▶ [TASK PROMPT]
Rewrite the items from the line containing "Given: Sort by the Quantity column header" through the line containing "Looking at the screenshot, I should [49, 191].", inclusive, as a two-column CSV with the header instruction,response, one row per item. Put each item's text and its answer in a single quoted field, with line breaks replaced by spaces.

▶ [EXERCISE INPUT]

------------------------------------------------------------

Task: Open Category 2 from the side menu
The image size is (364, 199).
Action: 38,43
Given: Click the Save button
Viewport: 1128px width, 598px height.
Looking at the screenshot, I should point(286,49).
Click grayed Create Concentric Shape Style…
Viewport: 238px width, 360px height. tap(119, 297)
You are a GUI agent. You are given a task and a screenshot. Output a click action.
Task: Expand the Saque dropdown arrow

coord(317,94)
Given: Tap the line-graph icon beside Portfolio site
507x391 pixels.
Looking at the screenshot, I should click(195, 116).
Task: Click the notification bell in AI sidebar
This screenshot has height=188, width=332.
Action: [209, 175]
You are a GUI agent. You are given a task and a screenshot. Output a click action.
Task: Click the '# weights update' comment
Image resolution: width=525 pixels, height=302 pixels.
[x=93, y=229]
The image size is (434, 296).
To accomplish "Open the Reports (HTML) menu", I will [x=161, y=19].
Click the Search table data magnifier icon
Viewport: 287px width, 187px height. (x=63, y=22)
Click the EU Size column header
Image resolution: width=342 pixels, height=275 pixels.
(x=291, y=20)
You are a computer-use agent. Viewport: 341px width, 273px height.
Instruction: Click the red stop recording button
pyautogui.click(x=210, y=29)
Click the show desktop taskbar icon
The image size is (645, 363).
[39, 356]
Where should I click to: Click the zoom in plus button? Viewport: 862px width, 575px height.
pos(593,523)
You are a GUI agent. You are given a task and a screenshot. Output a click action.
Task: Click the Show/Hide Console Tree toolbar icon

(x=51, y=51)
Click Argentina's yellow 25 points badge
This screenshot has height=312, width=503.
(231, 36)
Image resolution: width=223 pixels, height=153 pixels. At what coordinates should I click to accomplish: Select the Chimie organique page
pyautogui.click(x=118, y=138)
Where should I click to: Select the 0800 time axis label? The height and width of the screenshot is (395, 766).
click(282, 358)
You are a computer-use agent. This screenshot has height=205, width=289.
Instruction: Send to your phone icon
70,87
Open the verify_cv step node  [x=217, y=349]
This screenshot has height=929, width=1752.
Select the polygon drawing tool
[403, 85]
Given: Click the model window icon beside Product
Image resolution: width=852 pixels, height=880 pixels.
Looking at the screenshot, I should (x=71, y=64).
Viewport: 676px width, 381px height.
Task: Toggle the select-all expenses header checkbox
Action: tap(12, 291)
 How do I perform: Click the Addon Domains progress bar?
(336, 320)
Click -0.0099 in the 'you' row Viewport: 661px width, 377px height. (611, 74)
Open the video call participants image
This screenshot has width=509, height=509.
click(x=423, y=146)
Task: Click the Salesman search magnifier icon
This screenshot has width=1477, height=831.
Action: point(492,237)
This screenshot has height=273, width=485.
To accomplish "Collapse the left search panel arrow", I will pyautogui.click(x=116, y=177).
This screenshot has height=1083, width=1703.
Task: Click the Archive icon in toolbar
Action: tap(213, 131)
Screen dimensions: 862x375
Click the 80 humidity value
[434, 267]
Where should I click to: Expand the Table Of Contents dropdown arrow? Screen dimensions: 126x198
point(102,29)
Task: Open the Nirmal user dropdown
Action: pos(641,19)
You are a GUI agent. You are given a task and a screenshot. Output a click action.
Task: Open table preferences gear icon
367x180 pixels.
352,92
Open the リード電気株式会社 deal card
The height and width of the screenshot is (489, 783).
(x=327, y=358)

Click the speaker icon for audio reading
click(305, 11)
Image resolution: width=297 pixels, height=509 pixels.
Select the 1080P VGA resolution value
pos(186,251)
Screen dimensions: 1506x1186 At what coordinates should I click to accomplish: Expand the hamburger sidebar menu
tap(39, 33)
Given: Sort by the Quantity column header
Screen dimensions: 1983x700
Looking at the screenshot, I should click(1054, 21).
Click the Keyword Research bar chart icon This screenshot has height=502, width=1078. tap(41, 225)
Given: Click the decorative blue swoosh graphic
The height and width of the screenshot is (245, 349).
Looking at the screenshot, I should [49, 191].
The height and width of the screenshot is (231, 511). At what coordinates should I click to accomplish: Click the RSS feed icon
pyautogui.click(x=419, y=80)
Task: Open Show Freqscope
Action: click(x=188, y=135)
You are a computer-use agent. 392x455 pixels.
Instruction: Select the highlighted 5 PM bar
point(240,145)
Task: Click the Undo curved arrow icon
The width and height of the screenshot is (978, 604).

------------------------------------------------------------

▶ [RESULT BELOW]
instruction,response
"Given: Sort by the Quantity column header Screen dimensions: 1983x700","Looking at the screenshot, I should click(1054, 21)."
"Click the Keyword Research bar chart icon This screenshot has height=502, width=1078.","tap(41, 225)"
"Given: Click the decorative blue swoosh graphic The height and width of the screenshot is (245, 349).","Looking at the screenshot, I should [49, 191]."